- Thelma Glass
- Born: Thelma McWilliams May 16, 1916 Mobile, Alabama, U.S.
- Died: July 24, 2012 (aged 96) Montgomery, Alabama, U.S.
- Education: Alabama State University, Columbia University
- Occupation: Geography professor
- Employer: Alabama State University
- Known for: Co-organizer of Montgomery bus boycott
- Spouse: Arthur Glass

= Thelma Glass =

American activist and professor (1916–2012)

Thelma Glass (May 16, 1916 – July 24, 2012) was an American civil rights activist, noted for helping to organize the Montgomery bus boycott of 1955, and a professor of geography at Alabama State University. She was also an advocate for geography education in Black educational systems.

== Early life ==
Glass was born Thelma McWilliams in Mobile, Alabama, to a hotel cook and homemaker. She graduated from Dunbar High School (Mobile) and attended Alabama State University and Columbia University.

She married Arthur Glass, a geography professor at Alabama State University, in 1942. They did not have any children together. She also became a professor of geography at Alabama State University in 1947, joining the Women's Political Council shortly after.

==Work in the Civil Rights Movement==
In 1955, after Rosa Parks' arrest, Glass and the other members of the Women's Political Council, called for a protest against the Montgomery bus system, thus beginning the Montgomery bus boycott, a key action in the Civil Rights Movement. Glass was appointed secretary of the organization in 1955. The Rev.

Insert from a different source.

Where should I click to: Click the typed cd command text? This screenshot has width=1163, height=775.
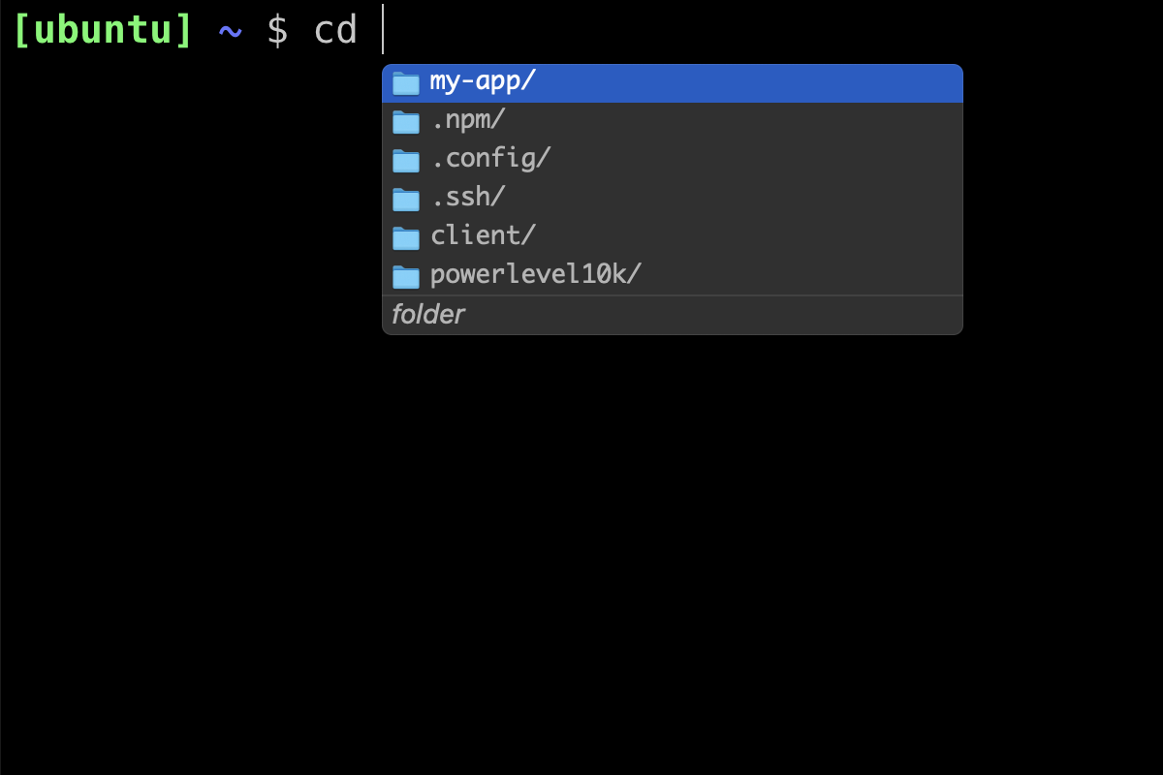point(336,30)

Dr. Martin Luther King Jr. and Ralph Abernathy joined in the protests as well and worked with her. She helped create some 35,000 flyers to alert the community of the boycott and urge them to walk or car-pool. Soon she noticed every bus that went by was empty of passengers. Although there was sometimes violent retaliation, the boycott continued until December 20, 1956, when the Supreme Court ruled in Browder v. Gayle that segregation on buses was unconstitutional.

== Civil rights case against Montgomery Sheriff's Department ==
In 1987, Glass filed a civil rights case against the Montgomery, Alabama Sheriff's Department for alleged harassment against her based on her race. This came 32 years after her involvement in organizing the Montgomery bus boycott with the Women's Political Council.

Glass, around 70 years old at the time, was a passenger in a car with two unnamed senior citizens. An Alabama State Trooper pulled the car over for speeding, although Glass claims in her report that the car had not been going over the speed limit. The police officer asked the driver to exit the vehicle, and Glass exited the passenger seat. The officer then is claimed to have pointed his weapon at her, ordering her to reenter the vehicle. After issuing a ticket to the driver, the officer departed.

Glass claimed that her civil rights were violated and that the traffic stop was an act of harassment against her and the other people traveling with her. The Federal Bureau of Investigation looked into the case, as well as the Montgomery County Sherriff's Office. The final decision on the case by the FBI's Civil Rights Division was that there was no clear evidence of a civil rights violation.

== Other work and later life ==
Glass conducted local and regional research in many fields of geography, including economic, cultural, and physical. Glass does not have much of this work published, but she used her research to advocate for geography education. After the Civil Rights Movement, she utilized her activism and career to visit senior high schools in Black communities across the state of Alabama and educate students on geography and emphasize the need for adequate programs in their schools. She retired from being a professor in 1981.

Glass received Alabama State University's Black and Gold Standard Award in 2011 for her notability and contributions to the university. She also had an auditorium named after and dedicated to her on the university's campus.

Glass died at the age of 96 on July 24, 2012, in Montgomery, Alabama.